Greggs has just launched their vegan sausage roll, which is made from Quorn, and many other mainstream brands are wising-up to the growing demand for meat substitutes.
But is it wiser to steer clear of them altogether?
Some experts have criticised vegetarian meat alternatives for containing worrying levels of sodium – which is obviously bad news for your heart and kidneys. You definitely wouldn’t want to be consuming more than the daily recommended levels of salt on a regular basis.
But the major concerns when it comes to meat substitutes is the potential risks associated with eating too many soy-based products.
The worry is that oestrogen-like proteins that are found in soy can mess with your hormones, so much so that it could even cause breast cancer.

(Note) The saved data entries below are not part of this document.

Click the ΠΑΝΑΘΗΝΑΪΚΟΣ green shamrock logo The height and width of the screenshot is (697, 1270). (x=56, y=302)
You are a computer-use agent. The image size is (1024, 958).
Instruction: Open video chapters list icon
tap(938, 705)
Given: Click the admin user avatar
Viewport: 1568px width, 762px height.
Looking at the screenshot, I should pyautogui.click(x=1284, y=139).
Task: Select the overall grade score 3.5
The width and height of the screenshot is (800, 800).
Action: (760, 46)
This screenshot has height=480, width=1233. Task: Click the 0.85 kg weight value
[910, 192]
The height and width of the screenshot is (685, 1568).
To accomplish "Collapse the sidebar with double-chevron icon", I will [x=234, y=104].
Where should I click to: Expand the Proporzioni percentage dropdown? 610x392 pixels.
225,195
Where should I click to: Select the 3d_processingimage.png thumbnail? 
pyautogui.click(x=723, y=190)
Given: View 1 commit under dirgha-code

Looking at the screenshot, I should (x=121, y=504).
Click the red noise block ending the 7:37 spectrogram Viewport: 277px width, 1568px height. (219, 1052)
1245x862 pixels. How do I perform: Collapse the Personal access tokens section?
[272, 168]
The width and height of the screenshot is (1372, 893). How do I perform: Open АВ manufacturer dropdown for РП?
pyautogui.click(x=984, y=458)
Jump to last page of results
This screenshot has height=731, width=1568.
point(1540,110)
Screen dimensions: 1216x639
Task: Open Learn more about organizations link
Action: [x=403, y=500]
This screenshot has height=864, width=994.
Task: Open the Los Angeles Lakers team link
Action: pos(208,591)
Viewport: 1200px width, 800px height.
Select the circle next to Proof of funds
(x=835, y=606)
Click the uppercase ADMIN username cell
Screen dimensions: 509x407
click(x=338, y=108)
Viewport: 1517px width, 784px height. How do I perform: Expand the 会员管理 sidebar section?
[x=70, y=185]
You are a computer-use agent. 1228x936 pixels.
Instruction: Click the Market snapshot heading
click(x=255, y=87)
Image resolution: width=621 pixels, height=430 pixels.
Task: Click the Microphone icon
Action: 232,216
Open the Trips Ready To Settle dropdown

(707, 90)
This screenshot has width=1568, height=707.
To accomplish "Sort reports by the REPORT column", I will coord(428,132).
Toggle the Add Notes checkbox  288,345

In reality though, a number of experts have said that there is no link.
Scientists have found that soy-based foods don’t contain high enough levels of isoflavones to increase the risk of breast cancer.
And soy-based foods, like tofu, are fantastic and vital sources of protein for non-meat-eaters.
‘Tofu is a good source of protein and contains all nine essential amino acids and acts as a valuable source of iron and calcium,’ explains nutritionist and raw chef, Geeta Sidhu-Robb.
‘Soy is high in polysaturated fats, fibre, vitamins and zinc which is beneficial to the immune system. On the whole, if carefully planned, meat alternatives can form the crux of a healthy diet and are far less dense in saturated fats and calorie value than meat. They certainly have benefits over fatty meats.
‘It is, however, vitally important to know whether your body is suited to certain diet changes. For example, tofu is not suited to somebody with kidney or gallbladder stones owing to its high amount of oxalates.’
Inflammatory headlines aside, we know now that soy doesn’t result in an increased risk of breast cancer. In fact, it could actually protect you from some cancers.
But what about Quorn products – like the Gregg’s sausage roll? Do we need to limit how much of this we’re eating?
‘Quorn is made from mycoprotein which is produced by adding oxygen, nitrogen, glucose and minerals to a fungus called Fusarium venenatum,’ explains Geeta.
‘While the fungus is edible, it can have some adverse reactions for some people. This means that excessive Quorn consumption is not always advised.’
Probably the biggest thing to be concerned about where meat-substitutes are concerned are the salt levels. Some of these products contain really high levels of sodium, so you do need to be careful when choosing a product and read all labels carefully.
But Geeta thinks even despite the concerns over sodium, the substitutes are still better for you than meat.
‘One negative often attributed to meat alternatives is the high levels of sodium used to preserve the food and improve the taste, which can be damaging to your kidneys.
‘However this is not to say that genuine meat is not pumped with preservatives, unhealthy oils, additives and salts meaning that, in the balance of things, alternatives are actually healthier than processed meat – it just depends which substitute you opt for.’
And that’s the crux of it. It’s down to choice and being as informed as possible when you go food shopping.
Ultimately, if you’ve made the decision to go vegan or vegetarian, good for you. You’re doing your bit for animal welfare and to help the environment.
If need to bite in to something that looks and feels a bit like meat to help with the transition, then go for it.
And if you still have concerns about nutrition and your health, speak to your GP or a nutritionist.